After adding some glue to the microcode assembler, millicode programs look like this:
:DictShrinkToFit ( dict -- )
    Millicoded          // switch from microcode to millicode
    mc  Dup,DictWordsGet
    mc  Addq dict_word0 
    mc  Resize,Drop
    mc  Next            // kind of return
Yes, not only do i have a Forth CPU, but it's microcode is also programmed in Forth! :-)


Last thing to explain in this list is the 'bytecode'. This is a subset or at least very similar to assembler opcodes, only that instead of the opcodes it uses enumerated codes for instructions. Bytecode is the code loaded from driver eeproms on the K1-bus extension cards and is translated to assembler opcodes by the microcoded boot loader after reset.


First Time Power On

2010-04-01: The frontpanel software is making progress: Meanwhile i can upload microcode to the i2c eeproms or directly to the microcode upload header of the CPU! This also required a small modification to the microcode assembler, to generate a combined file for the three eproms. I am using CoolTerm on my Mac with an usbserial adapter for uploading the hex files. Also, implementation of the XON/XOFF protocol proofed to be useful. :-)

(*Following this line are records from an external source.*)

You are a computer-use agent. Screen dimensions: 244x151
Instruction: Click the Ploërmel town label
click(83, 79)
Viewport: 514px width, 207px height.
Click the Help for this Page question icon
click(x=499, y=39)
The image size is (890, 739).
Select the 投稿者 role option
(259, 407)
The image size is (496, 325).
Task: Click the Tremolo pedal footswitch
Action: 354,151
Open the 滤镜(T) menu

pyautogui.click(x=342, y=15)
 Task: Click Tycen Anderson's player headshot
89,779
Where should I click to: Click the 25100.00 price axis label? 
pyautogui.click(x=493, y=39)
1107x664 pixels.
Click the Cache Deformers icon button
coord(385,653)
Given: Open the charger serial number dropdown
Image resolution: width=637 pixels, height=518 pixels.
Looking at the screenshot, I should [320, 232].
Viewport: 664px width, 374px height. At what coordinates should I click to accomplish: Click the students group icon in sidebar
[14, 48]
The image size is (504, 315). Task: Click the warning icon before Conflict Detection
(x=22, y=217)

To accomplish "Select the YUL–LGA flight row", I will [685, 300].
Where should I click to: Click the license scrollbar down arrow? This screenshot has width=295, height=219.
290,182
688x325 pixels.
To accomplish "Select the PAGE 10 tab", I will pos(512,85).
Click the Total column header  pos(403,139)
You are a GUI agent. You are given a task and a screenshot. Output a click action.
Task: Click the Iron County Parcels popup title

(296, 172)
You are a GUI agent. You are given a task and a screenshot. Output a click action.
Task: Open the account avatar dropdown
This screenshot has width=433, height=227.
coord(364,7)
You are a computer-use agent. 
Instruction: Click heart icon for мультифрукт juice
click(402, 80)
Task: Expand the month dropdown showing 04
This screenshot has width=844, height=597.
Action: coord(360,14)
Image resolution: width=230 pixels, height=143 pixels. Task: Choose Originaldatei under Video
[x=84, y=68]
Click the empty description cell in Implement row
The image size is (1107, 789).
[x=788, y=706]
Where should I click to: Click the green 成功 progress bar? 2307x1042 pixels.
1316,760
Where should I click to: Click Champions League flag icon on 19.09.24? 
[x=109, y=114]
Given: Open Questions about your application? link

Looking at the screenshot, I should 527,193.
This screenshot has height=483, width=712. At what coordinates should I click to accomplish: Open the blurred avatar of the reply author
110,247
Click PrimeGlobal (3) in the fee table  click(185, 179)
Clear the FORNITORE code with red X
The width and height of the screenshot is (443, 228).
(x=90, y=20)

2010-04-05: During Easter holydays i made a great leap and put it all together!
Off course, there were problems. E.g. when my highly valued power supply unit did only deliver 4.4 instead of 5.1 Volts. And became quite warm. First i had problems to measure the current drawn by the CPU, because the PSU always switched off when i cramped the amperemeter into the fuse socket. Measure leads too high impedance... But i was lucky to revive an old pair of leads and see: 3.2 ampere. Off limit for the PSU. Why? Hu hu hu. Some explorations later: i had connected the ALU data registers in reverse direction in the circuit drawing. Impressive what they can survive! I made a dead-cockroach-type operation to both of them. (100 points for those who know what i'm citing! :-))
The ALU Registers [on the left] after Operation

But still the power drawn is a little bit suspicious. The CPU now draws 350mA when stopped and up to 1.3A when running at full speed. But at some points the power consumption rises from 0.5A to 1.0A and above while slowly idling through some random microcode found in the eproms. No explanation yet, but i decided to finish the frontpanel's debugger and start from there. If there is some cause to draw more than 0.5A unexpectedly there will be some error. Hopefully.
So, as said, i worked on the debugger. I implemented routines to read in the sensor ring, which provides information on all three busses (data, address and control). And a preliminary single stepper. Occasionally i could alredy verify that the address incrementer seems to work. Yeah. Tomorrow more...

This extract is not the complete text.